++++ EXTRAIT DU DOCUMENT

Une des plus anciennes pharmacopées d’Europe à la BIU Santé

Une acquisition exceptionnelle vient enrichir les collections patrimoniales du Pôle pharmacie de la BIU Santé : la Concordi[a]e pharmacopolarum Barcinonensium, ou « Pharmacopée de Barcelone », dans son édition de 1535, est l’une des plus anciennes pharmacopées imprimées d’Europe après celle de Florence publiée en 1499. Cette acquisition a été réalisée avec le soutien de CollEx-Persée, infrastructure de recherche chargée par le Ministère de l’enseignement supérieur et de la recherche de favoriser l’accès aux chercheurs des gisements documentaires.

Le professeur Olivier Lafont, président de la Société d’histoire de la pharmacie, nous en dit plus sur cet ouvrage qui rejoindra très prochainement la bibliothèque numérique de la BIU Santé Medic@ :

Incipit, fol. 1r

« Seuls deux autres exemplaires de cette seconde édition de la pharmacopée de Barcelone sont répertoriés, encore n’y en avait-il aucun en France (on ne connaît qu’un seul exemplaire de la première édition de 1511). Le mot latin Concordia signifie : concorde, entente, harmonie. Il symbolise ici le fait que les apothicaires de Barcelone étaient tombés d’accord pour publier, en bonne entente avec les médecins de la ville, un formulaire destiné à servir de référence pour leur communauté. L’état matériel du livre est excellent, si ce n’est que la première page est absente et qu’un feuillet a été partiellement arraché. L’ouvrage relié en parchemin, totalement rédigé en latin et imprimé en caractères gothiques, se divise en plusieurs sections.

++++++++
++++ JEU DE DONNÉES

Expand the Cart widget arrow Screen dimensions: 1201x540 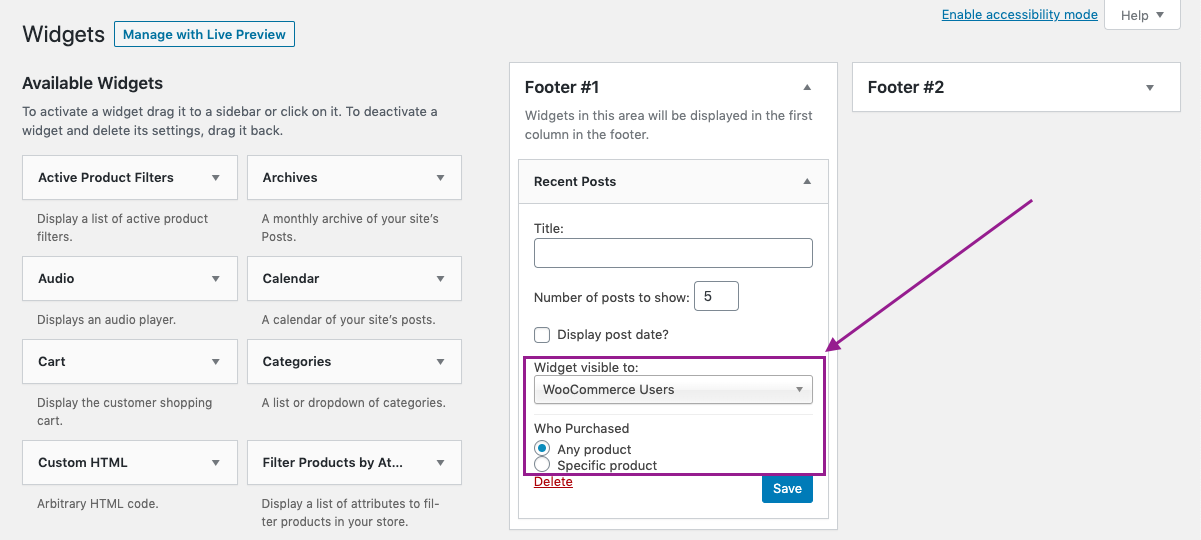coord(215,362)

++++++++
++++ JEU DE DONNÉES

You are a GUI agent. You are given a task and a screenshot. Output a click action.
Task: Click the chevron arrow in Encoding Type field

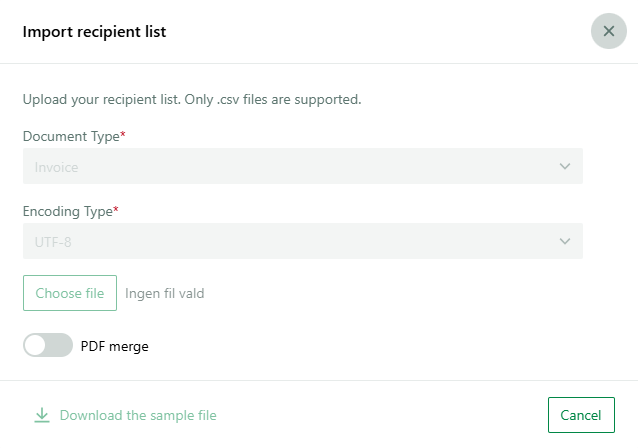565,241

++++++++

**CONSIGNE**
Selon l'extrait sur la pharmacopée de Barcelone, que symbolise le mot latin Concordia dans le titre de l'ouvrage ? Répondez en une à trois phrases.

**CORRIGÉ**
Concordia signifie concorde, entente, harmonie. Le mot symbolise le fait que les apothicaires de Barcelone étaient tombés d'accord pour publier, en bonne entente avec les médecins de la ville, un formulaire destiné à servir de référence pour leur communauté.